═══ EXTRAIT DE PAGE

Groupe qui a tout pour séduire le public français mais qui, à
l’instar de Tahiti 80, semble être marginalisé en France
par la barrière de la langue (le groupe chante en anglais). En comparaison
avec les médiocres Kyo et les mauvais Superbus (présents sur le
Festival avec leurs grouppies), la situation de Calc, qui existe depuis 6 ans
a de quoi dérouter.
Girls in Hawaii, groupe belge signé sur le même
label que Calc, est encore une découverte intéressante. Déjà
aperçu à un concert (au Grand Mix, Tourcoing –59-) en première
partie d’Interpol, le groupe a encore étoffé son répertoire,
le disque est annoncé pour septembre. Sur scène, les guitares
prennent le pas sur l’ambiance intimiste des singles, transformant littéralement
la pop planante en pop rock efficace.
Il faut ensuite courir pour ne pas manquer une minute du show de Mark Linkous.
Sparklehorse joue dans une formation à 3, batterie,
clavier, guitare (ils sont parfois 6). L’intérêt du concert,
ayant déjà vu le groupe à plusieurs reprises, sera les
deux nouveautés qui sortiront sur le prochain album prévu à
la rentrée (dont une probablement intitulée "Baby you
are my sunshine"). L’autre intérêt est aussi la
réaction du public. Une masse de fan de Therapy?, groupe de métal
jouant après Sparklehorse, acclame le dandy à notre plus grande
surprise. Une preuve que les organisateurs réussissent leur pari : à
programmation éclectique, public ouvert.

══════

*OBJECTIF*
Recopiez tel quel le passage du compte rendu de festival compris entre "Groupe qui a" et "de Mark Linkous.", ces deux bornes incluses.

═══ JEU DE DONNÉES

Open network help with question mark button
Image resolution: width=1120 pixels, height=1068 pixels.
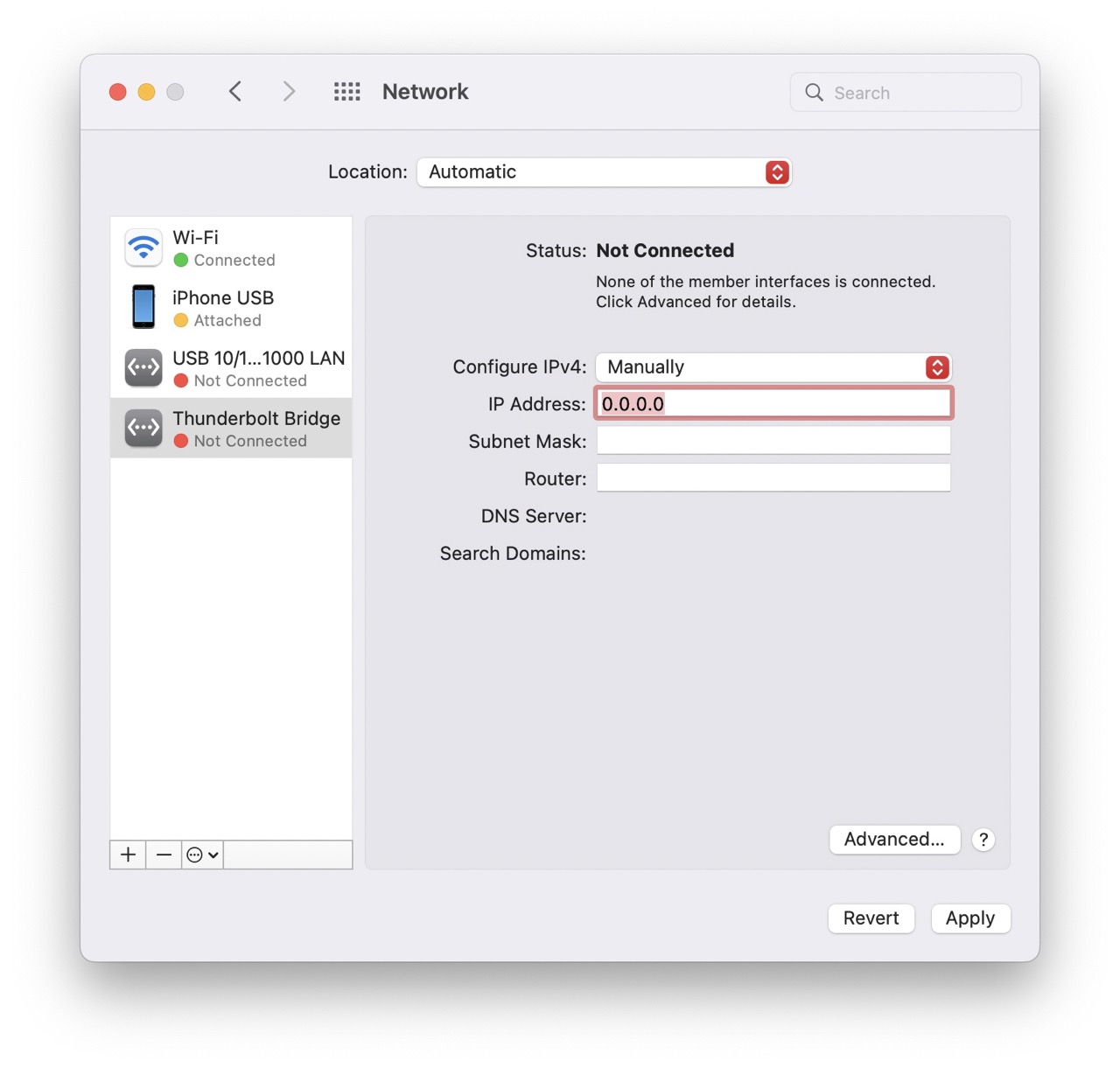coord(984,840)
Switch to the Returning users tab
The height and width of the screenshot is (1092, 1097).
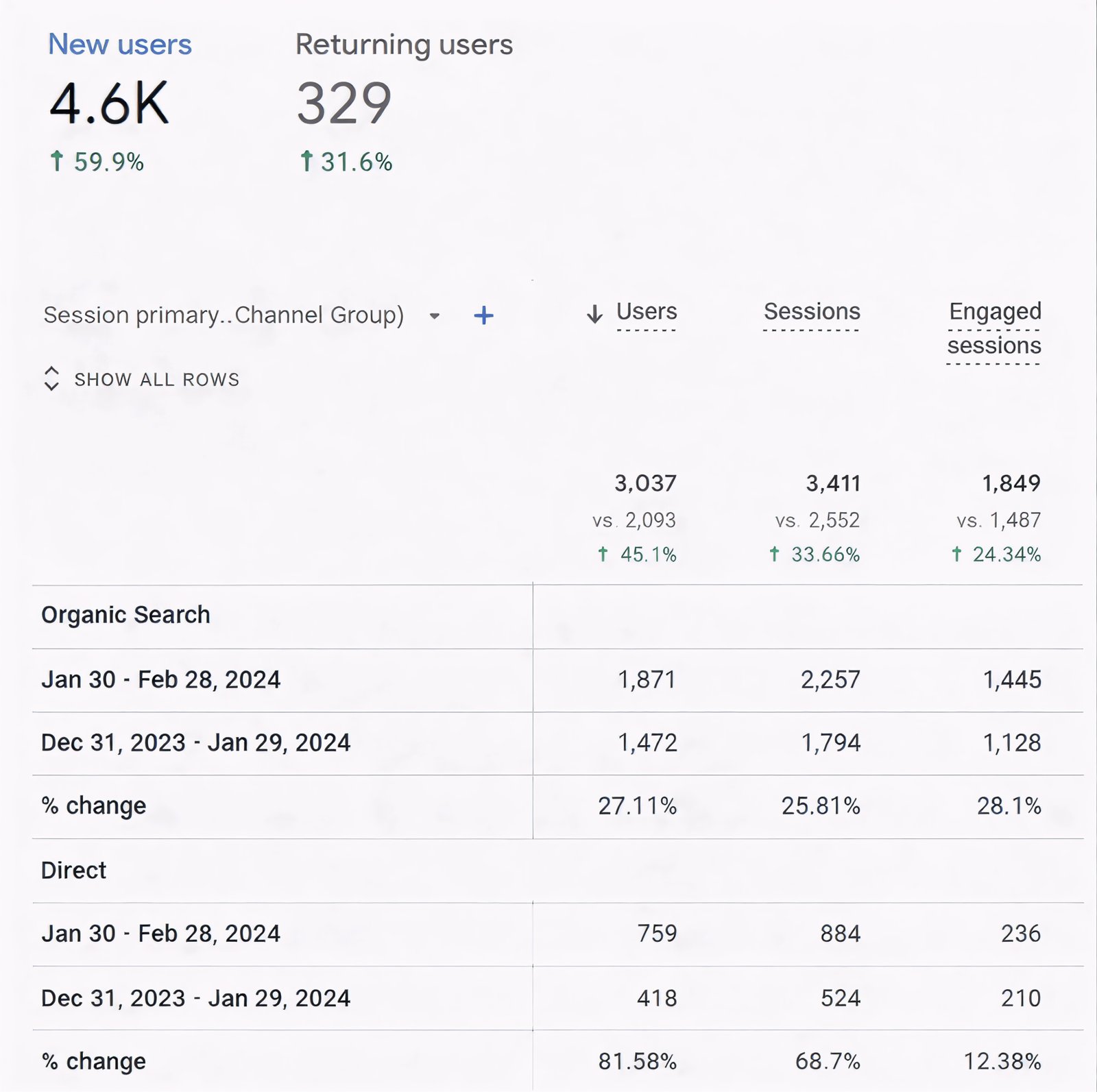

══════

*RÉPONSE ATTENDUE*
Groupe qui a tout pour séduire le public français mais qui, à
l’instar de Tahiti 80, semble être marginalisé en France
par la barrière de la langue (le groupe chante en anglais). En comparaison
avec les médiocres Kyo et les mauvais Superbus (présents sur le
Festival avec leurs grouppies), la situation de Calc, qui existe depuis 6 ans
a de quoi dérouter.
Girls in Hawaii, groupe belge signé sur le même
label que Calc, est encore une découverte intéressante. Déjà
aperçu à un concert (au Grand Mix, Tourcoing –59-) en première
partie d’Interpol, le groupe a encore étoffé son répertoire,
le disque est annoncé pour septembre. Sur scène, les guitares
prennent le pas sur l’ambiance intimiste des singles, transformant littéralement
la pop planante en pop rock efficace.
Il faut ensuite courir pour ne pas manquer une minute du show de Mark Linkous.